Vintage Treasures: Out on Blue Six by Ian McDonald
Out on Blue Six (Bantam Spectra, May 1989). Cover by Will Cormier
Ian McDonald has written some of the most acclaimed science fiction of the last four decades. His first novel Desolation Road (1988), about an oasis town on a far-future Mars, won the Locus Award, and his King of Morning, Queen of Day (1991) won the Philip K. Dick Award. His novels River of Gods, Brasyl, and The Dervish House were all nominated for the Hugo Award, and he’s been nominated for the BSFA (British Science Fiction Association) Award numerous times, including for his novels Terminal Cafe, Chaga, and Luna: New Moon.
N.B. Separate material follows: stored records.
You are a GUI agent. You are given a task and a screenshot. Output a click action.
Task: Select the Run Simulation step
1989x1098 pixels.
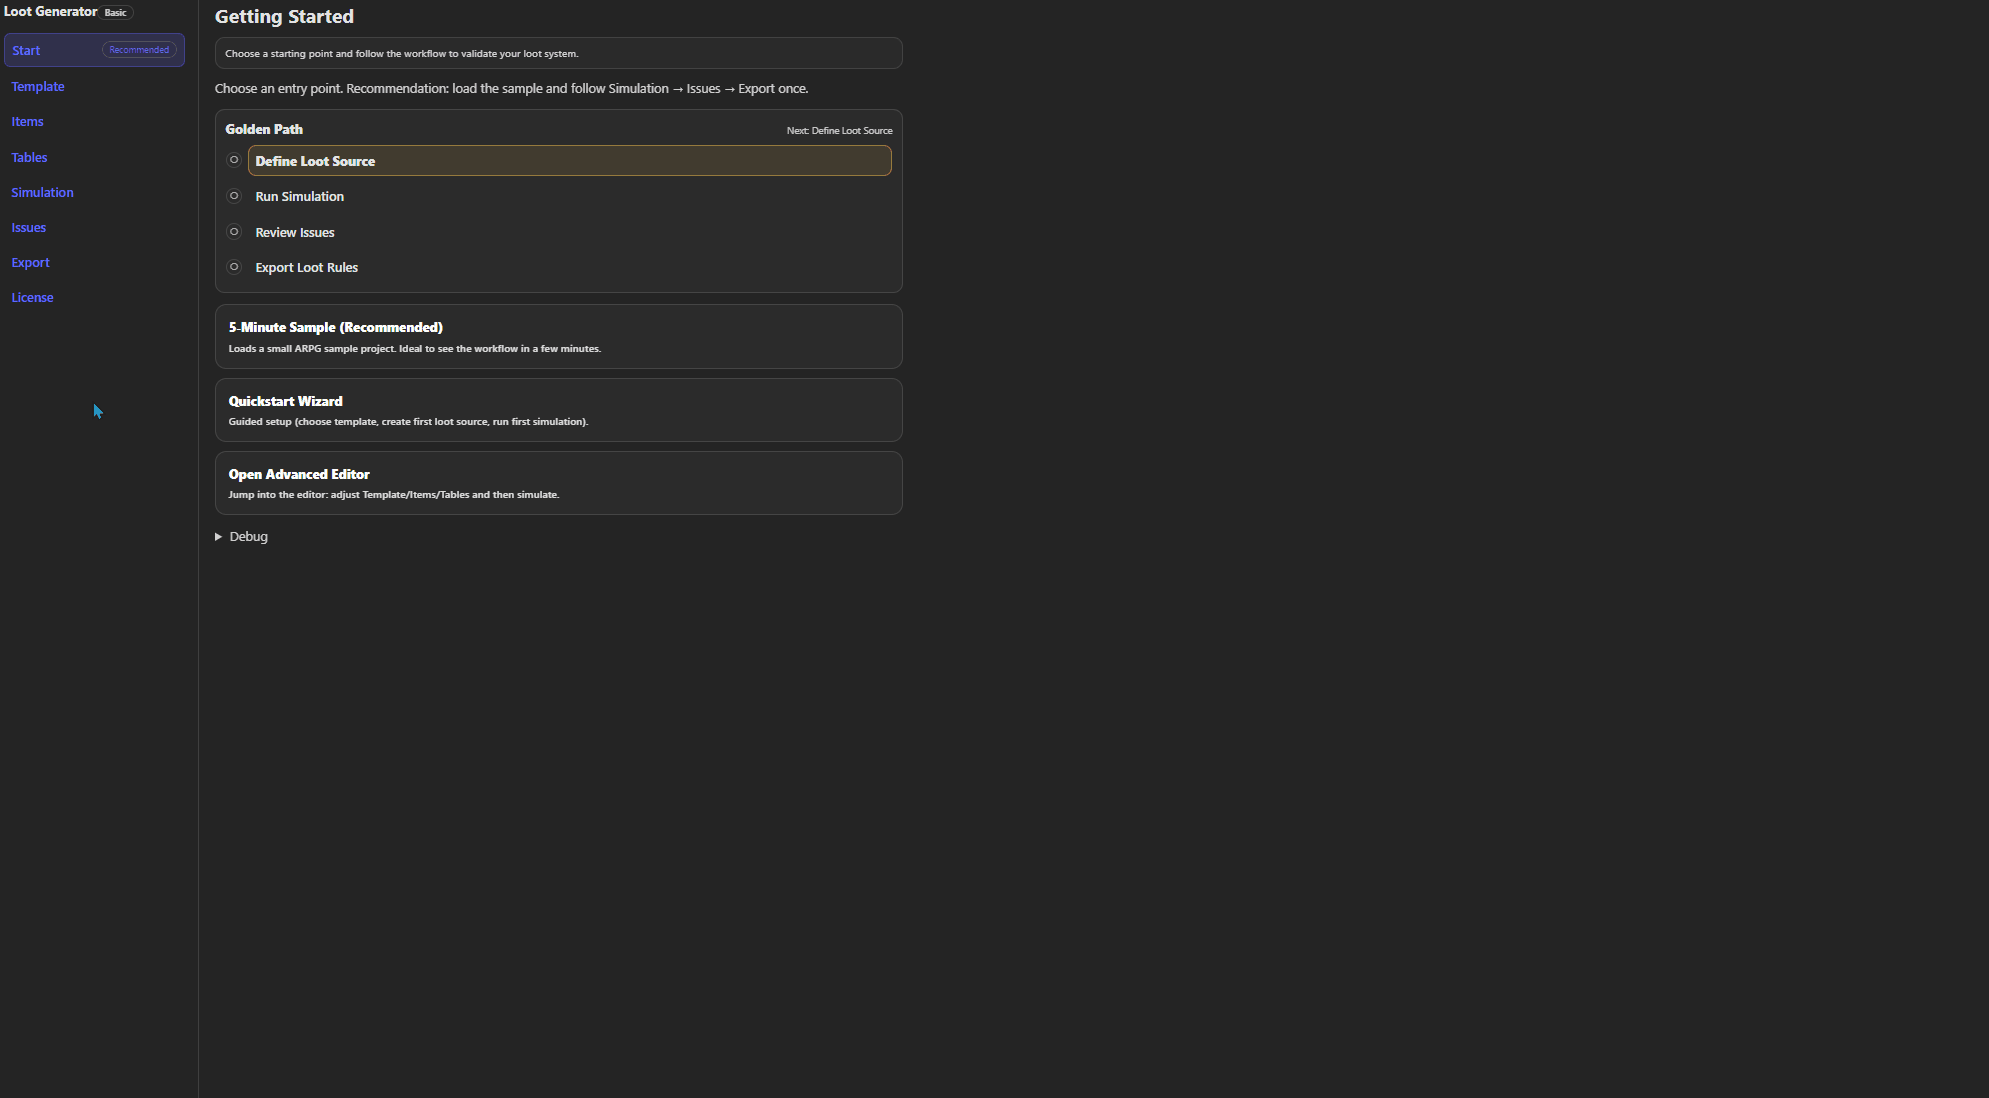point(300,197)
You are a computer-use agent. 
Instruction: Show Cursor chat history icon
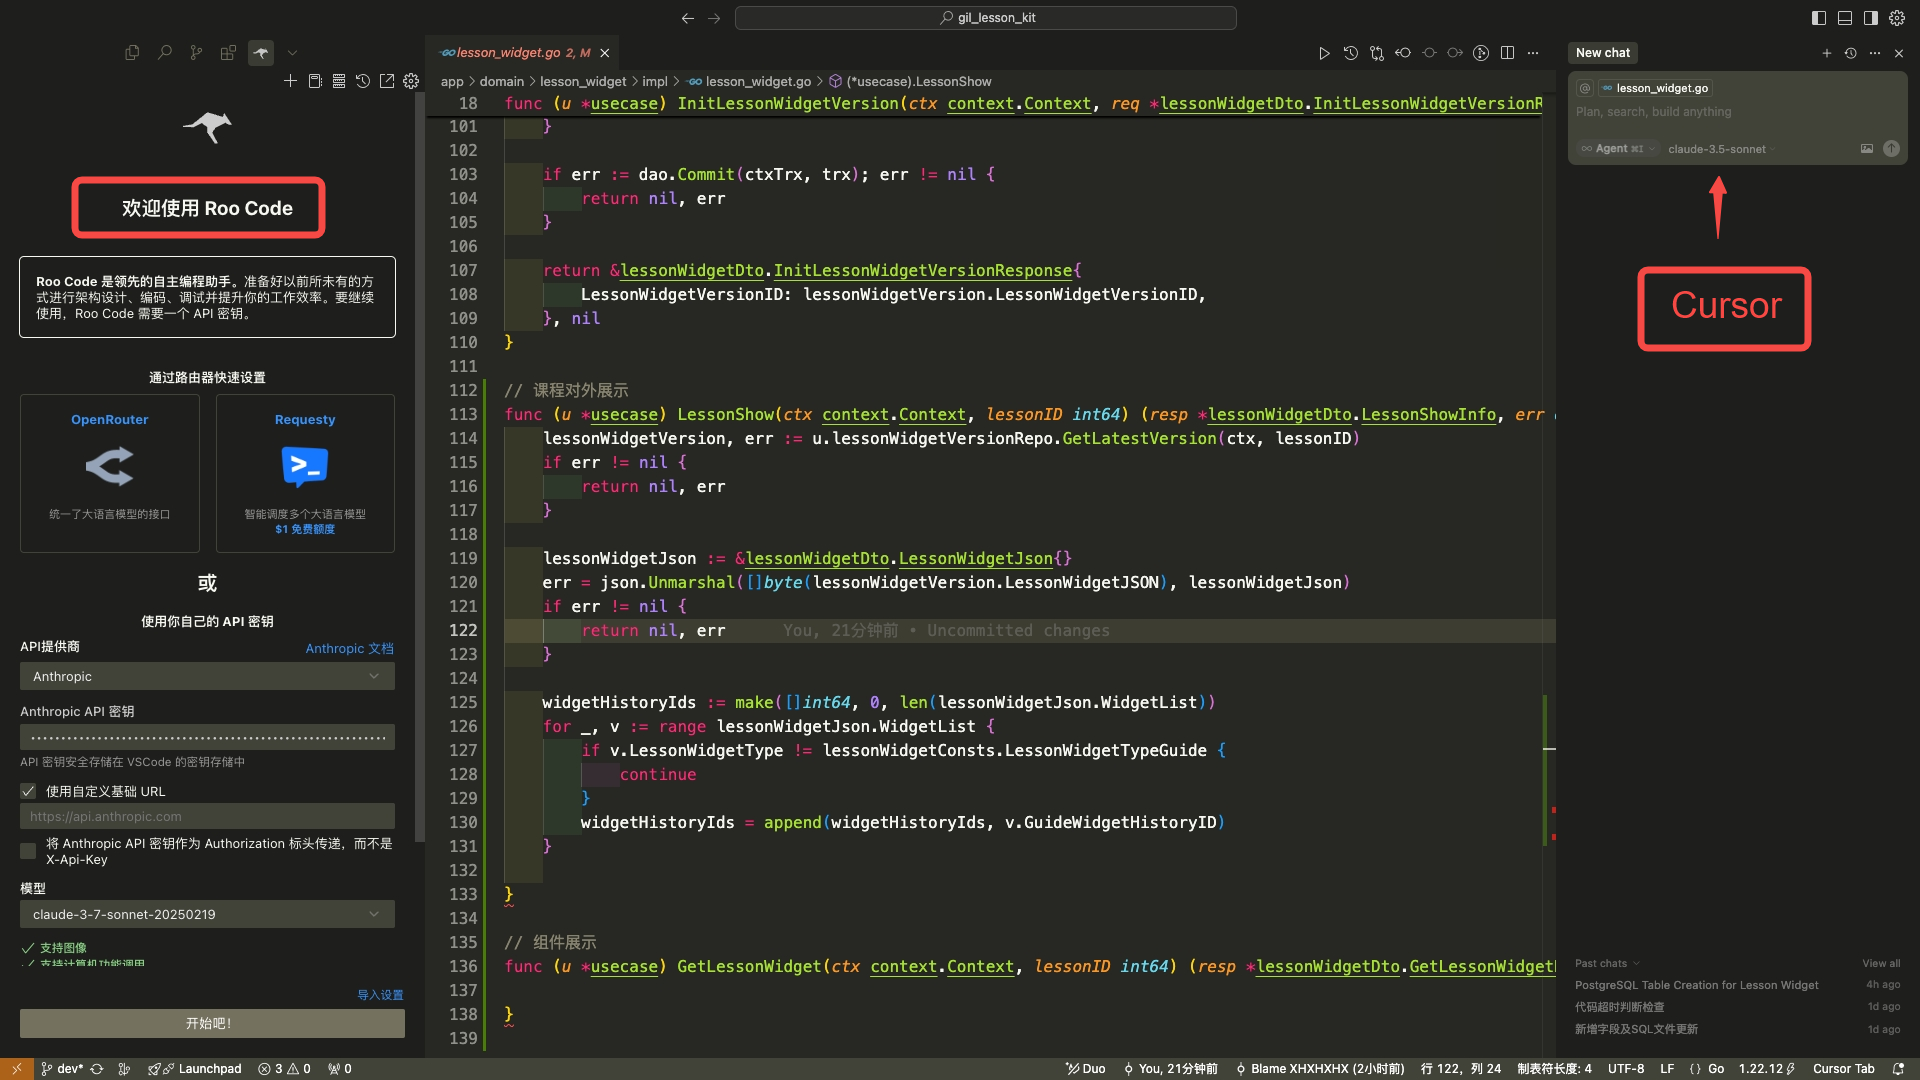point(1851,53)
Out on Blue Six is something of an oddity in his catalog. His second novel, it tells the tale of a group of “pain criminals” in a far-future state where all forms of pain and unhappiness are illegal. Ian McDonald has gone on record saying “I hate [it]… I wish I hadn’t written the damn thing.” Kat Hooper at Fantasy Literature, in her review Out on Blue Six: Really bizarre, calls it “strange all the way through… and over-stimulating, like an acid trip.”
None of that has dissuaded the book’s many fans, of course, who adore this book.